TASK DETAILS -> How many lines in the rows below contain the string "browser"? Give only the number.

***** RECORDS SUPPLIED

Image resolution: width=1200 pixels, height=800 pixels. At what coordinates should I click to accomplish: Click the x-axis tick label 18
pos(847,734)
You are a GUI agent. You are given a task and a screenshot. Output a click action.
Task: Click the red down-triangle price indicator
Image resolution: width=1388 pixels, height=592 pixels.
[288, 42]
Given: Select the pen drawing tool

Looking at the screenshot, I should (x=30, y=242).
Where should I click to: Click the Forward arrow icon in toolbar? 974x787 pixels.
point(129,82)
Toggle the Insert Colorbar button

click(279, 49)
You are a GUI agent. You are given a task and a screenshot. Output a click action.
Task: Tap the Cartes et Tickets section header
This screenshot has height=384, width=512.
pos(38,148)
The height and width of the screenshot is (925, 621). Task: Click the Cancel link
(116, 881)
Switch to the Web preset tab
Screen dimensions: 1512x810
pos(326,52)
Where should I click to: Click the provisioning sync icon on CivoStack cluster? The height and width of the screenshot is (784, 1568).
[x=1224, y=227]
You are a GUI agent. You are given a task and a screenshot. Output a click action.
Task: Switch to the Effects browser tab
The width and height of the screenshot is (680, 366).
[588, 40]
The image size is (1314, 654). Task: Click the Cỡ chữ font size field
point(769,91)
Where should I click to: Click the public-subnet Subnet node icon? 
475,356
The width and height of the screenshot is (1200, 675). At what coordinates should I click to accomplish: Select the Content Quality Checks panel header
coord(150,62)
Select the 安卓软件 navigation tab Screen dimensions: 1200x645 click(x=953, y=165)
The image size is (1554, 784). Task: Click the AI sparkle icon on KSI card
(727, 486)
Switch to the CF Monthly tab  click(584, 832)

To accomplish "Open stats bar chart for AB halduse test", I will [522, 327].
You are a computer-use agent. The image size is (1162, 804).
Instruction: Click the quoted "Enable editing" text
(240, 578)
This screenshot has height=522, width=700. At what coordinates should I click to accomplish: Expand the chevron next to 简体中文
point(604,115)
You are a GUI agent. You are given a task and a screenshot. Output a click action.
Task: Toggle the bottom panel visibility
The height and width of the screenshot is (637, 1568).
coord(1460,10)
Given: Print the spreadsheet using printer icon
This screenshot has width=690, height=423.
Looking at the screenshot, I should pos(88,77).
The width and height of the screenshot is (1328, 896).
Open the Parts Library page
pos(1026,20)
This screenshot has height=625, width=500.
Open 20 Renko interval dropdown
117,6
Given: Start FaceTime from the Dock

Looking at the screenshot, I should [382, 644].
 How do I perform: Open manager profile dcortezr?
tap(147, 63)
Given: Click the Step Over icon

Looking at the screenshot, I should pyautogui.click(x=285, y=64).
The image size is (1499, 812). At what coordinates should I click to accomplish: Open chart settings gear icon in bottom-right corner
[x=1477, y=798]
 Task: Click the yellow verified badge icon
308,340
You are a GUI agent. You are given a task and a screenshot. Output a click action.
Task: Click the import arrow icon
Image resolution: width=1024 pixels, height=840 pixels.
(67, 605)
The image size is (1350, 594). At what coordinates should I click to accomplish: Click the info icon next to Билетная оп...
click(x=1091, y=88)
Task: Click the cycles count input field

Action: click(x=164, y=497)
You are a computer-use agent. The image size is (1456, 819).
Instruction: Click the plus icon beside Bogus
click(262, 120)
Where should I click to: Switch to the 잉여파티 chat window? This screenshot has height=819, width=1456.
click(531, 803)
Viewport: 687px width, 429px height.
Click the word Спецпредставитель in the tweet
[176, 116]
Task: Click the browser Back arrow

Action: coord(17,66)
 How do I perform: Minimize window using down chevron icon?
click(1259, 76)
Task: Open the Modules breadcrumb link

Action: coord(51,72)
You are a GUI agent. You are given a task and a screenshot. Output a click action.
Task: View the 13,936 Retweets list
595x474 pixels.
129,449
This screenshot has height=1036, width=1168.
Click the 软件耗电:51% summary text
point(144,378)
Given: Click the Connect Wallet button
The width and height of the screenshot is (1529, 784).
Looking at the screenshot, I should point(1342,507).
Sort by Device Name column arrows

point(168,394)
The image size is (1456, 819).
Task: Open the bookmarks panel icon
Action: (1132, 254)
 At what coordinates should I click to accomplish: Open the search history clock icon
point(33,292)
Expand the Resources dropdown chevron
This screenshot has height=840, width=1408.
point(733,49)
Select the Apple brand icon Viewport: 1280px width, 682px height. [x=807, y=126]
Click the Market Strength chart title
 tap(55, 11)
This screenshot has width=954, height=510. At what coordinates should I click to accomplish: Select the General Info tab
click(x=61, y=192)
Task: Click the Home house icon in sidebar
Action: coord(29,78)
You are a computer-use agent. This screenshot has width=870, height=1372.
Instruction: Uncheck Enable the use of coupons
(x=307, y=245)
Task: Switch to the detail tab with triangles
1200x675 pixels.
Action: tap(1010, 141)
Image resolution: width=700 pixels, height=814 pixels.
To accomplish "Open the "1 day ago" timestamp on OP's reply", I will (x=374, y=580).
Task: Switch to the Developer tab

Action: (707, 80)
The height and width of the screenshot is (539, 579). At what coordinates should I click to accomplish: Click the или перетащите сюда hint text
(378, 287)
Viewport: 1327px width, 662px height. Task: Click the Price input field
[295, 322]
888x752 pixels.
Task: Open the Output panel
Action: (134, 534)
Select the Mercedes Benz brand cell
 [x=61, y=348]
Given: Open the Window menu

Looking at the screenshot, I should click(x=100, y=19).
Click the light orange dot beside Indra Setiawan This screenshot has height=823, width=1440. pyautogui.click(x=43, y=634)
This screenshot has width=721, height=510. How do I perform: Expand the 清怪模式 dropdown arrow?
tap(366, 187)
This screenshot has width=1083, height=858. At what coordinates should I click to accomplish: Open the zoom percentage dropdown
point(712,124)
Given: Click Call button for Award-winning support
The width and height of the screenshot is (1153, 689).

**********

ANSWER FOR THIS EXERCISE -> 2